SUPPLIED MATERIAL:
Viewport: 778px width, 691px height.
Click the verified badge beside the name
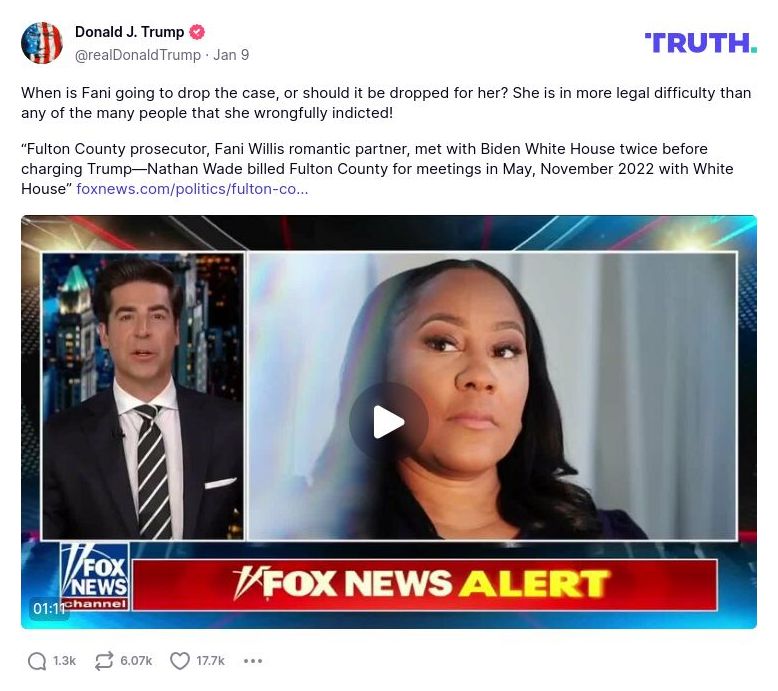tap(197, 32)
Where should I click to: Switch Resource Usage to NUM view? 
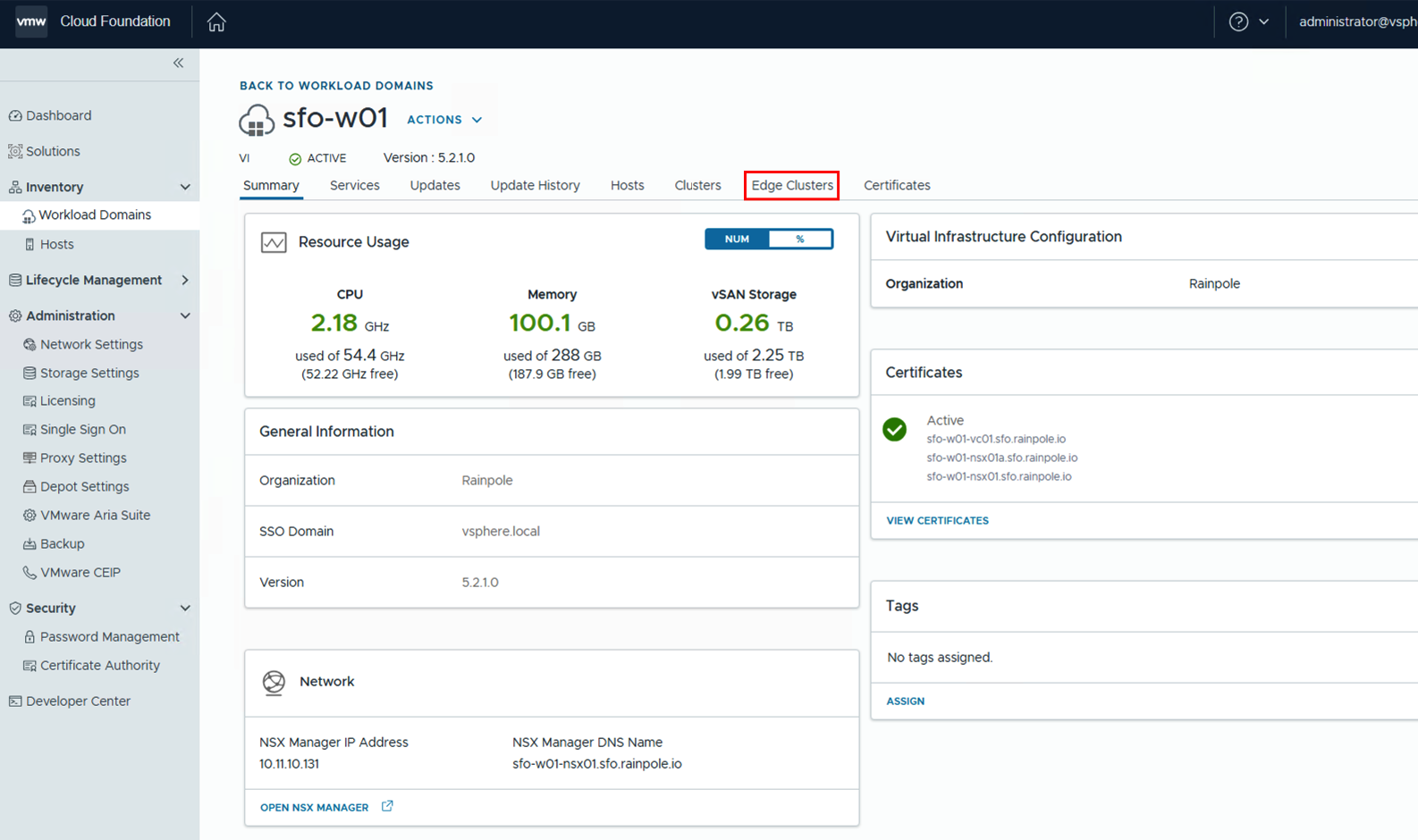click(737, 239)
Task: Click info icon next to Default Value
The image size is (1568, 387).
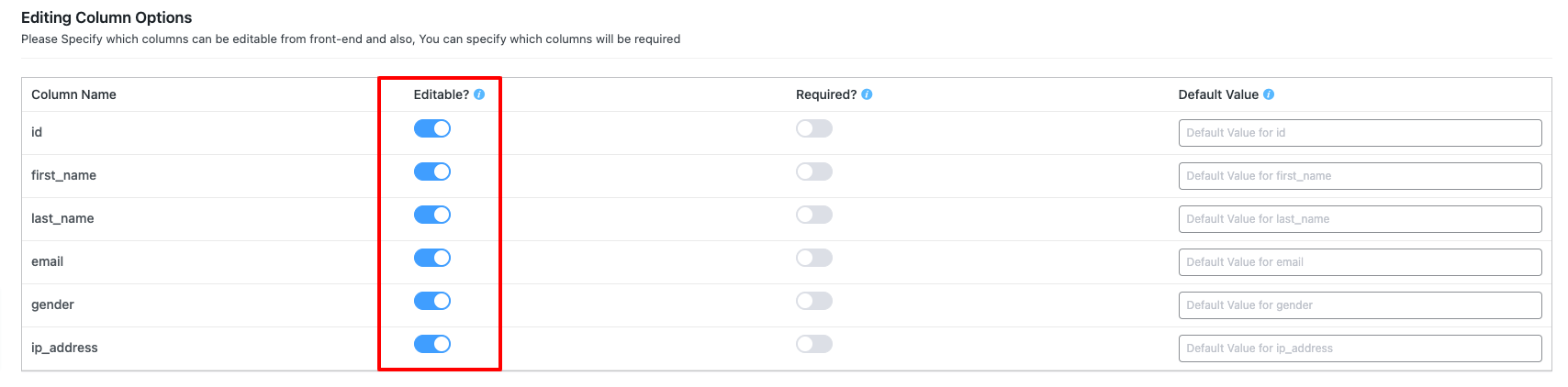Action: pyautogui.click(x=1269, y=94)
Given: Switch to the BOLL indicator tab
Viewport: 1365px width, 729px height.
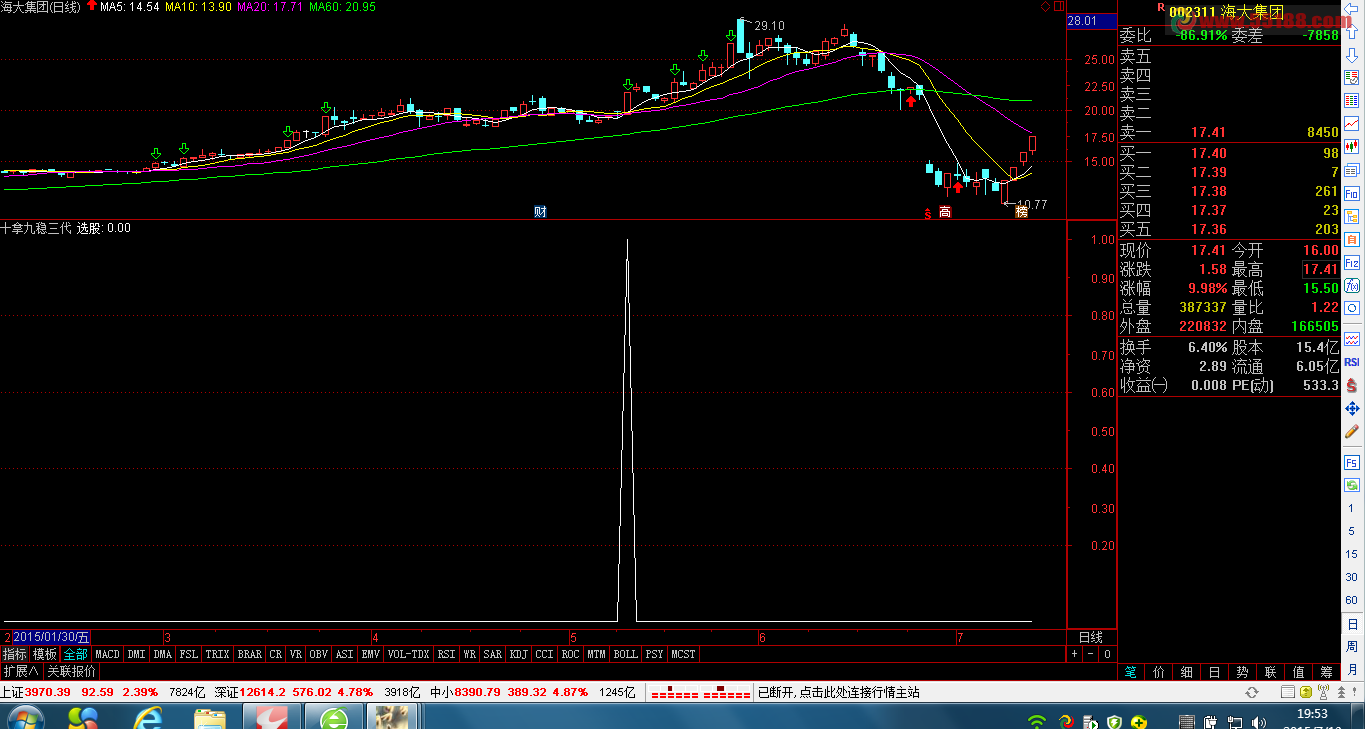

TASK:
Without including any picture, print every record exactly as written above.

ANSWER TO THE EXERCISE:
Viewport: 778px width, 691px height.
Click the verified badge beside the name
tap(197, 32)
Where should I click to: Switch Resource Usage to NUM view? 
click(737, 239)
Task: Click info icon next to Default Value
The image size is (1568, 387).
Action: pyautogui.click(x=1269, y=94)
Given: Switch to the BOLL indicator tab
Viewport: 1365px width, 729px height.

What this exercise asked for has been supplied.